I WOKE TO the whisper of falling snow, and the strange gray snow-light seeping through the shutters. Peeping out, I saw the world of the forest—dark conifers and the sprouts of spring plants alike—robed in a pure and delicate white. It was a spring snow and would be gone in hours—but for the moment, it was beautiful, and I put my hand against the cold windowpane and breathed its freshness, wanting to be part of it.

Jamie was still asleep, and I made no move to wake him; Roger would tend the livestock this morning, assisted by the younger children. I tiptoed out of the room and made my way down to the kitchen, where Silvia and Fanny were sitting at the table, nibbling toast before beginning to make breakfast. Bree was dozing in the corner of the settle, Davy at her breast, making smacking noises as he nursed.

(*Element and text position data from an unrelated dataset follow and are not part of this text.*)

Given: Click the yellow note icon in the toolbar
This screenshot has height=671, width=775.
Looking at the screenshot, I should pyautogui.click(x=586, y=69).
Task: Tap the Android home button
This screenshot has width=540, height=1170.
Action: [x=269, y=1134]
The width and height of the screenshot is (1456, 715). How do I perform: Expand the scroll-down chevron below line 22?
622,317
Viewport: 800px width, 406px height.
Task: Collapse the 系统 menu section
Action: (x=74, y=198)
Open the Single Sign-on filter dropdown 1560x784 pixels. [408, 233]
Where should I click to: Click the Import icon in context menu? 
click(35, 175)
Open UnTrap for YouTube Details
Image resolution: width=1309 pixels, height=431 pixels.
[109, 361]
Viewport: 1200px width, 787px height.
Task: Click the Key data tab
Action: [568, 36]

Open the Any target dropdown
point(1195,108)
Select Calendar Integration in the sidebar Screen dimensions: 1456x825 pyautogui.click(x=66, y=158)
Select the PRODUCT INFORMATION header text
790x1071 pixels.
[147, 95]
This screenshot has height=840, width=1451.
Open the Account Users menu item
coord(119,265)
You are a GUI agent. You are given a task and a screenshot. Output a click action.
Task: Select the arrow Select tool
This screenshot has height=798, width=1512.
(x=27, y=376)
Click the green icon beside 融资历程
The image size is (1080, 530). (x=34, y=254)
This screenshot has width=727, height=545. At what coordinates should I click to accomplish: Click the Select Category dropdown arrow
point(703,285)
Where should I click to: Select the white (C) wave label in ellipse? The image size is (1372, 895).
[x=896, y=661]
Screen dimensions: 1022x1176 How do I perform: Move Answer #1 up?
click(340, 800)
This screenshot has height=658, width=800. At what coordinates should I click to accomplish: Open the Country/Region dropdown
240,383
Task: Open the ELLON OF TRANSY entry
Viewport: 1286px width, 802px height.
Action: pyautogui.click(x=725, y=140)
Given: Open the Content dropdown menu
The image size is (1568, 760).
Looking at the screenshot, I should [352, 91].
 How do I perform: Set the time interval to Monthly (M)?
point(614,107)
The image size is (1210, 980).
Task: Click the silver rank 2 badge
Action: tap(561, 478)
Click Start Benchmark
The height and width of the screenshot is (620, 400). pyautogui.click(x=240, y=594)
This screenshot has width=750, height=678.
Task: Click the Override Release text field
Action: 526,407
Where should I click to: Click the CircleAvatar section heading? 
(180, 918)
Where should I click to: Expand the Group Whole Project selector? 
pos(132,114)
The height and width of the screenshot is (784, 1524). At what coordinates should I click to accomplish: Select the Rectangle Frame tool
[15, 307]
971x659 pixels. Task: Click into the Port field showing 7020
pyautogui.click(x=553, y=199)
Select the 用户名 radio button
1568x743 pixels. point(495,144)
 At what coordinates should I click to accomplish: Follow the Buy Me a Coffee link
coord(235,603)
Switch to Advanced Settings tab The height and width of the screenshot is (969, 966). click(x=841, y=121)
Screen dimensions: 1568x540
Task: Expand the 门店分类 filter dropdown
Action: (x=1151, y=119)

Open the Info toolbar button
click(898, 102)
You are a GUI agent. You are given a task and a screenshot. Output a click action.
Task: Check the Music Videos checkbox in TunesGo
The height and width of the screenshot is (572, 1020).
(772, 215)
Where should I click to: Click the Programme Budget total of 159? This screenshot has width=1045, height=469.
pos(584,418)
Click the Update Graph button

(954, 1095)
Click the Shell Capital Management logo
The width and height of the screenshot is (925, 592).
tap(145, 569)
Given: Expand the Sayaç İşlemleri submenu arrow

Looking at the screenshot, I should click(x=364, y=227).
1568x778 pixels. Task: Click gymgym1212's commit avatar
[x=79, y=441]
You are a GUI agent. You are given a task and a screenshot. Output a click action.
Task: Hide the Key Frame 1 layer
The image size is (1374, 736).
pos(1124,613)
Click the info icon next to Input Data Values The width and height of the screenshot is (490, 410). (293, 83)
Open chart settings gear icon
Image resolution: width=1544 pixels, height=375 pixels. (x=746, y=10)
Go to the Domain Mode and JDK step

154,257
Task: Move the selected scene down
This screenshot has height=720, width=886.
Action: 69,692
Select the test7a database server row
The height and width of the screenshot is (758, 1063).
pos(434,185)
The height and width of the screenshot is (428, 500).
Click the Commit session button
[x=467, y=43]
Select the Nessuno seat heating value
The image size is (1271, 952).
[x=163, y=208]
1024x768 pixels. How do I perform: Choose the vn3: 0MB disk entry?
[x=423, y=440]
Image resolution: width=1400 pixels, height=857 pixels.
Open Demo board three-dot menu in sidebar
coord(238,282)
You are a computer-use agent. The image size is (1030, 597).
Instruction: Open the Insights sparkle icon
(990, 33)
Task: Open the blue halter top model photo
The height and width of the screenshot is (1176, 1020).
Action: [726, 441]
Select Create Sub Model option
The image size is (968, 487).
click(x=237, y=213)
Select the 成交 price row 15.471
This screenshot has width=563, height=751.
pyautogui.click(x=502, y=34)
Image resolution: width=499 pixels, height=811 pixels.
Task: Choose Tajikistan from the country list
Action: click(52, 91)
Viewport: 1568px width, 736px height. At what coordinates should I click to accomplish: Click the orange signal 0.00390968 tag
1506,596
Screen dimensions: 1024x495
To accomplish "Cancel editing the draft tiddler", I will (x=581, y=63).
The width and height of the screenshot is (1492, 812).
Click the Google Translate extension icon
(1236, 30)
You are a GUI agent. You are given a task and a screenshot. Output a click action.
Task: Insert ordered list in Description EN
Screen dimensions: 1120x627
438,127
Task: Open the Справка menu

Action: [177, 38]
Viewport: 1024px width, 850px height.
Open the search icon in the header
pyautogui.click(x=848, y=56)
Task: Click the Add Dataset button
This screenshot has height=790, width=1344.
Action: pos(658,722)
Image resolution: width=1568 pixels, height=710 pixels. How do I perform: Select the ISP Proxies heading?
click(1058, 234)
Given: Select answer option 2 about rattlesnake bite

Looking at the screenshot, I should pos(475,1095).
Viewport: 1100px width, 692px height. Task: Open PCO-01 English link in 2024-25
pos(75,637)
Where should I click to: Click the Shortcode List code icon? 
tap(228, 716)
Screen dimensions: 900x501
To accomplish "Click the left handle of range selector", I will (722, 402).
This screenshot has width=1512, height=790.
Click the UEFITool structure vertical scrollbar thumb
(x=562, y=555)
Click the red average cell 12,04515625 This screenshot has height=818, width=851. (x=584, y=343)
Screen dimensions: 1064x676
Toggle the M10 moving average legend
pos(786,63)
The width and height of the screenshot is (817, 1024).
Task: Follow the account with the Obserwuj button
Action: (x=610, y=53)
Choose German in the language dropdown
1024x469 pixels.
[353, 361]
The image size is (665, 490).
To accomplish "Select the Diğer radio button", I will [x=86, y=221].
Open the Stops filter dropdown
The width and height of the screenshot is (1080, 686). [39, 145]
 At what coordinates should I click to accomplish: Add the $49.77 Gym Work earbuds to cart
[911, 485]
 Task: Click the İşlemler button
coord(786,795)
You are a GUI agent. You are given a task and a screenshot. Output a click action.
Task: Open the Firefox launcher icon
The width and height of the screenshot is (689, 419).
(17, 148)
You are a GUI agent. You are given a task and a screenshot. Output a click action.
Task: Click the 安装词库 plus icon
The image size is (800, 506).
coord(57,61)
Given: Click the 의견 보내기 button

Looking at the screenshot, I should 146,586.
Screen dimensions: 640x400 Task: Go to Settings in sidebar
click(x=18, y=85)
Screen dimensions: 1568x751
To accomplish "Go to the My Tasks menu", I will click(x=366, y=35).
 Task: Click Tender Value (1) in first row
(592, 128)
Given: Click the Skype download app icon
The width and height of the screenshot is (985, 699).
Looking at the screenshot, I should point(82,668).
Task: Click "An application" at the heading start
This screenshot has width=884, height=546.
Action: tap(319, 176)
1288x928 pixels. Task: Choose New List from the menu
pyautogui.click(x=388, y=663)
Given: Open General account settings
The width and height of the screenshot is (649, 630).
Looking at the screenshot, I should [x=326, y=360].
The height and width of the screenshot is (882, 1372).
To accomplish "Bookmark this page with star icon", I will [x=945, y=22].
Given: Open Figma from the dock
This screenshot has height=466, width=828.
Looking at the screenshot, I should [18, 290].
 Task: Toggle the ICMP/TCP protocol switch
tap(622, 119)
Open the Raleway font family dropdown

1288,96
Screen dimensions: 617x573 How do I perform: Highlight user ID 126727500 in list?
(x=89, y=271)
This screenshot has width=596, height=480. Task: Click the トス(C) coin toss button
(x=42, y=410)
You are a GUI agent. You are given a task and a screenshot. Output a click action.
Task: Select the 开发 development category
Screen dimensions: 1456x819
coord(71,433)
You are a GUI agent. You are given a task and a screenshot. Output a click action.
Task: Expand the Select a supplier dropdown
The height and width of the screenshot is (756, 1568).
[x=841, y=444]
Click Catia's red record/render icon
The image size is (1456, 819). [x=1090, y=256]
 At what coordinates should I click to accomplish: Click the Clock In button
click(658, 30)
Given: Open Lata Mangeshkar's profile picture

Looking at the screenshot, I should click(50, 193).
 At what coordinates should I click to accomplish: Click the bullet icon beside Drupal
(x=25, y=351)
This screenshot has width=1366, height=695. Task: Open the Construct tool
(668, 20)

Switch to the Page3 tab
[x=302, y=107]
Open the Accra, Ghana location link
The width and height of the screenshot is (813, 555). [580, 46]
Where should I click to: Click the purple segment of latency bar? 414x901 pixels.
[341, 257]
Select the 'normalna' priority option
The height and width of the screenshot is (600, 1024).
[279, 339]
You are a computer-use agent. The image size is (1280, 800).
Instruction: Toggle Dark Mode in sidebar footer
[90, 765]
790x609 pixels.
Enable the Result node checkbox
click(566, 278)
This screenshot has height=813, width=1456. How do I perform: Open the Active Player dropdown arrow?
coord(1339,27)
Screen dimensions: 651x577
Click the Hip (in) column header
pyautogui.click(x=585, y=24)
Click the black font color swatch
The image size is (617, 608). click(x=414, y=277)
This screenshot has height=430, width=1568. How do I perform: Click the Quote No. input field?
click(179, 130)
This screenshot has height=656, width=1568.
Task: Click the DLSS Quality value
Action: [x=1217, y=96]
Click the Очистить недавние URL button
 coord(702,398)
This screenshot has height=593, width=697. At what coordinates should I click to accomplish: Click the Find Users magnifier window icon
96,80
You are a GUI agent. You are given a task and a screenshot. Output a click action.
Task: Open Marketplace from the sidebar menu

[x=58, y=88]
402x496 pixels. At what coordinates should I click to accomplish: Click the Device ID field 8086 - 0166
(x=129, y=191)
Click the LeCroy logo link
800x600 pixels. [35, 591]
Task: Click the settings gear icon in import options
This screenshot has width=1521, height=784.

I yawned, blinked, and nodded, but didn’t join them. I’d made beef tea the day before and thought that perhaps a nice hot cuppa would hearten Jamie on his rising.

He’d had a bad night; one of those nights that everyone over the age of forty has now and then, when the body is beset by cramping muscles, aching joints, and sudden jactitations that jerk you from the edge of sleep as though you’ve been tossed off a gallows. And in his case, doubtless the sudden searing of his mostly healed wounds as he twitched and turned.

He was awake when I came upstairs, sitting on the edge of the bed in his shirt, rumpled, stubbled, and apparently still half asleep, his shoulders slumped, hands hanging between his thighs.

I set down the two cups I’d brought and ran a hand gently over his tousled hair.

“How do you feel this morning?” I said.

He groaned and opened his eyes a little more.

“Like someone’s stepped on my cock.”

“Really? Who?” I asked lightly.

He closed his eyes again. “I dinna ken, but it feels like it was someone heavy.”